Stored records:
□ □ □ □
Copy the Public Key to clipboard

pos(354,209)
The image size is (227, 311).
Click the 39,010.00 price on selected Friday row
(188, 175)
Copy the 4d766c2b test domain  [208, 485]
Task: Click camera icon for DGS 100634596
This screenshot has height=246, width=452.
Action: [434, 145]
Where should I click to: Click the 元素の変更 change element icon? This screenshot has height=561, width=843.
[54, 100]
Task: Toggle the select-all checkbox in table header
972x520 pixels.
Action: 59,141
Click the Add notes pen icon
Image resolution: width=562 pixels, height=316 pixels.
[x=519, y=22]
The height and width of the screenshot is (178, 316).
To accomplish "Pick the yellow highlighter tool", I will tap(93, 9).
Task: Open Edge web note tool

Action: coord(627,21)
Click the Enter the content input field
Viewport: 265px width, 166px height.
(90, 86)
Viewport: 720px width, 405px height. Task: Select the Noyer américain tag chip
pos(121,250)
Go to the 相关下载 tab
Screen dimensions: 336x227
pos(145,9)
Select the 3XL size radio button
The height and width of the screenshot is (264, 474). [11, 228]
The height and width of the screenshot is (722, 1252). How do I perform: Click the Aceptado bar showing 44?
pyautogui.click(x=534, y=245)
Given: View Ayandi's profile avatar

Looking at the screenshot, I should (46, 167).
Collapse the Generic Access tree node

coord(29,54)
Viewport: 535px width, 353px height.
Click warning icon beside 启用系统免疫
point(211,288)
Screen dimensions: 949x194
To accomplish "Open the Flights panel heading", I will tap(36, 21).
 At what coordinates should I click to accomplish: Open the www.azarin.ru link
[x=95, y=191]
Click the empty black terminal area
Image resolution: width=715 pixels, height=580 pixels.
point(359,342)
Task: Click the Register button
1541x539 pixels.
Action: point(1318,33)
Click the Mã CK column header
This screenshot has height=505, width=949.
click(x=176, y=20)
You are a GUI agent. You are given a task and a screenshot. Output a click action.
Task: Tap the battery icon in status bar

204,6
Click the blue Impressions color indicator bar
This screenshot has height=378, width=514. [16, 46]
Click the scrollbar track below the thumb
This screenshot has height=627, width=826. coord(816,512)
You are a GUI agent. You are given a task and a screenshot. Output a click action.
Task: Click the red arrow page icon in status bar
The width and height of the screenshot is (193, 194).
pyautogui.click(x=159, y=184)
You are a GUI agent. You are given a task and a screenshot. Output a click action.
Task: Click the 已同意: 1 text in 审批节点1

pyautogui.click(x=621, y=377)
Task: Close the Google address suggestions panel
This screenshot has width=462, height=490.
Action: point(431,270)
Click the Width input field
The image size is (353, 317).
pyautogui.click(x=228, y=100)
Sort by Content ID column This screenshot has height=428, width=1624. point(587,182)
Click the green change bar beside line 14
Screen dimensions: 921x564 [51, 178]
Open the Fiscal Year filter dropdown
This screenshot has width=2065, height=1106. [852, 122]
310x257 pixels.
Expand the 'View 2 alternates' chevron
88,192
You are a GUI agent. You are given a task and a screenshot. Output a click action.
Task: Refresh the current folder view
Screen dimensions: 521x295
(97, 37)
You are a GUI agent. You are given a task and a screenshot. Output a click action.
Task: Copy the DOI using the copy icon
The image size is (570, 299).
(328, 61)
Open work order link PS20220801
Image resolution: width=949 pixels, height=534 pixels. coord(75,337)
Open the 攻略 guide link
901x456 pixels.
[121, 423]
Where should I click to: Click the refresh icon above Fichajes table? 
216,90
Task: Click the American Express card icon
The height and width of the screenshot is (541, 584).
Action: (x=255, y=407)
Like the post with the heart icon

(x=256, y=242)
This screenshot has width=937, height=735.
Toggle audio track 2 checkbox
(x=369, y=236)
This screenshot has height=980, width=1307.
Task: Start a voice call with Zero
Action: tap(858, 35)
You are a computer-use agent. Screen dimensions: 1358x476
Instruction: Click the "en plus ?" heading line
□ □ □ □
WHAT YOU ARE ASKED TO DO – Where a line in the records above contains the string "heading", copy that line.

RESPONSE TO THIS EXERCISE –
To accomplish "Open the Flights panel heading", I will tap(36, 21).
Instruction: Click the "en plus ?" heading line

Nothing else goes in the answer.